# Scyros
[](https://github.com/fxpl/scyros/actions)

[](
https://releases.rs/docs/1.85.0/
)
[](https://crates.io/crates/scyros)
A framework to design sound, reproducible and scalable mining repositories studies on GitHub.
### Scyros is...
- 🧪 **Reproducibility-first**: declarative configuration and deterministic execution to enable repeatable experiments.
- 📈 **Scalable**: designed for large-scale repository mining studies on GitHub.
- 🧱 **Soundness-focused**: encourages transparent, bias-aware, and methodologically explicit study design.
- ⚙️ **Modular**: independent, reusable modules that can be composed into custom data-processing pipelines.
## Table of Contents
- [Installation](#installation)
- [Usage](#usage)
- [Authentication and Rate Limits](#authentication-and-rate-limits)
- [Citing Scyros](#citing-scyros)
- [License](#license)
- [Change Log](#change-log)
## Installation
### Prebuilt binaries
Prebuilt binaries for macOS, Linux, and Windows are available on the project's [GitHub Releases page](https://github.com/fxpl/scyros/releases), along with installer scripts.
### Build from source
If you prefer to build Scyros yourself, install Rust (version 1.94 or newer) by following the instructions on the [official website](https://rust-lang.org/tools/install/).
Then clone the repository and build:
```bash
git clone git@github.com:fxpl/scyros.git
cd scyros
cargo build --release
```
The binary is produced at `target/release/scyros`. You can optionally move it to a directory in your PATH for easier access.
## Usage
To discover available commands and modules:
```bash
scyros --help
```
Each module provides its own usage documentation.

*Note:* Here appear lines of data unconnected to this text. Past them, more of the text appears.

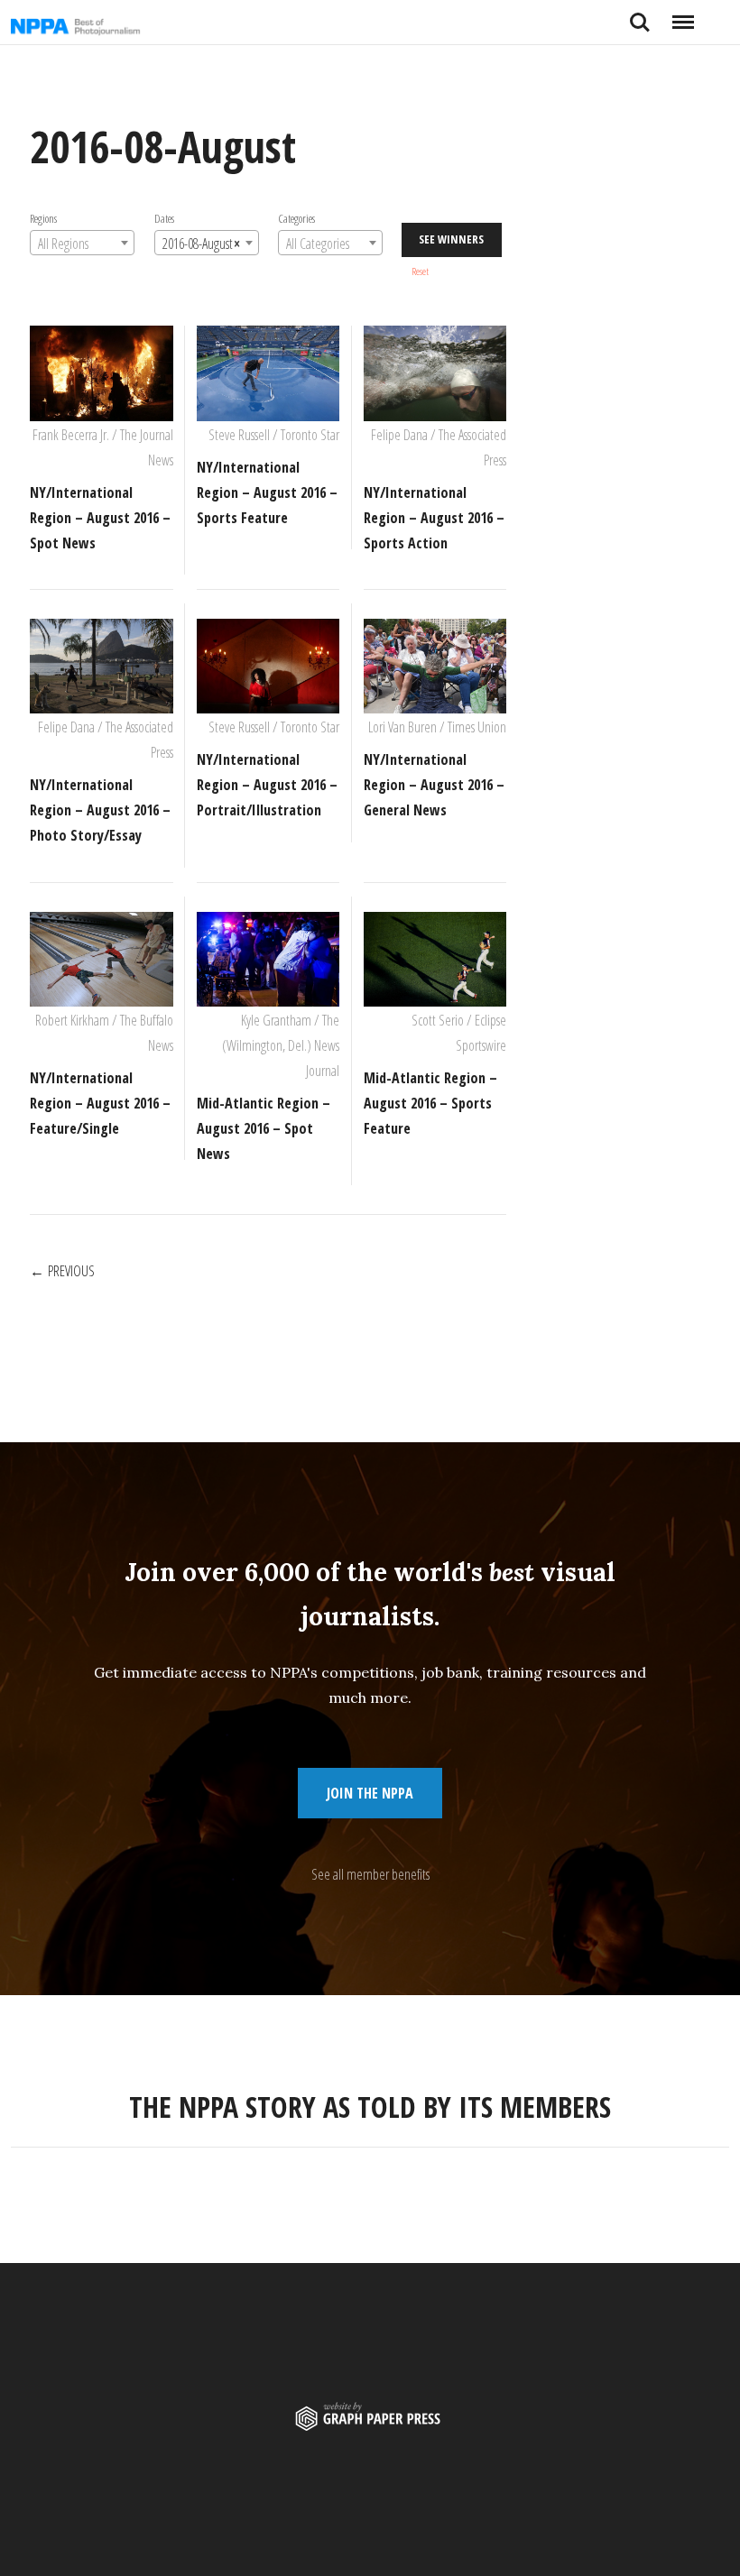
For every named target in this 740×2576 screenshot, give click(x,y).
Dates (163, 218)
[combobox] (82, 242)
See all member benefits (370, 1874)
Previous (71, 1271)
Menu (682, 15)
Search (640, 15)
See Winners (451, 239)
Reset (420, 271)
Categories (295, 218)
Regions (43, 218)
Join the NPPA (370, 1793)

For example, to inspect the module used to sample random repositories from GitHub:
```bash
scyros ids --help
```
## Authentication and Rate Limits
Some modules interact with the GitHub API and require personal access tokens (PATs). Tokens can be created by following GitHub’s documentation: [https://docs.github.com/en/github/authenticating-to-github/creating-a-personal-access-token](https://docs.github.com/en/github/authenticating-to-github/creating-a-personal-access-token).
⚠️ Never commit or share your tokens publicly.
Tokens must be provided as a CSV file passed via a command-line argument. The file must contain a single column named token, with one token per line:
```csv
token
fa56454....
hj73647....
```
GitHub enforces API rate limits. Using multiple tokens from the same account does not increase these limits. Users are expected to comply with GitHub’s API terms and rate-limit policies:
- [Rate limits for the REST API](https://docs.github.com/en/rest/using-the-rest-api/rate-limits-for-the-rest-api?apiVersion=2022-11-28)
- [Terms of Service](https://docs.github.com/en/site-policy/github-terms/github-terms-of-service)
## Citing Scyros
Scyros is introduced and described in the following large-scale empirical study. If you use Scyros in academic work, please cite:.
```bibtex
@misc{gilot2026largescalestudyfloatingpointusage,
title={Floating-Point Usage on GitHub: A Large-Scale Study of Statically Typed Languages},
author={Andrea Gilot and Tobias Wrigstad and Eva Darulova},
year={2026},
eprint={2509.04936},
archivePrefix={arXiv},
primaryClass={cs.PL},
url={https://arxiv.org/abs/2509.04936},
}
```
> Gilot, A., Wrigstad, T., & Darulova, E. (2026). Floating-Point Usage on GitHub: A Large-Scale Study of Statically Typed Languages. arXiv. https://arxiv.org/abs/2509.04936
## License
This project is licensed under the Apache License 2.0. See [LICENSE](LICENSE) for details.
## Change Log
See [CHANGELOG.md](CHANGELOG.md) for a detailed list of changes and updates.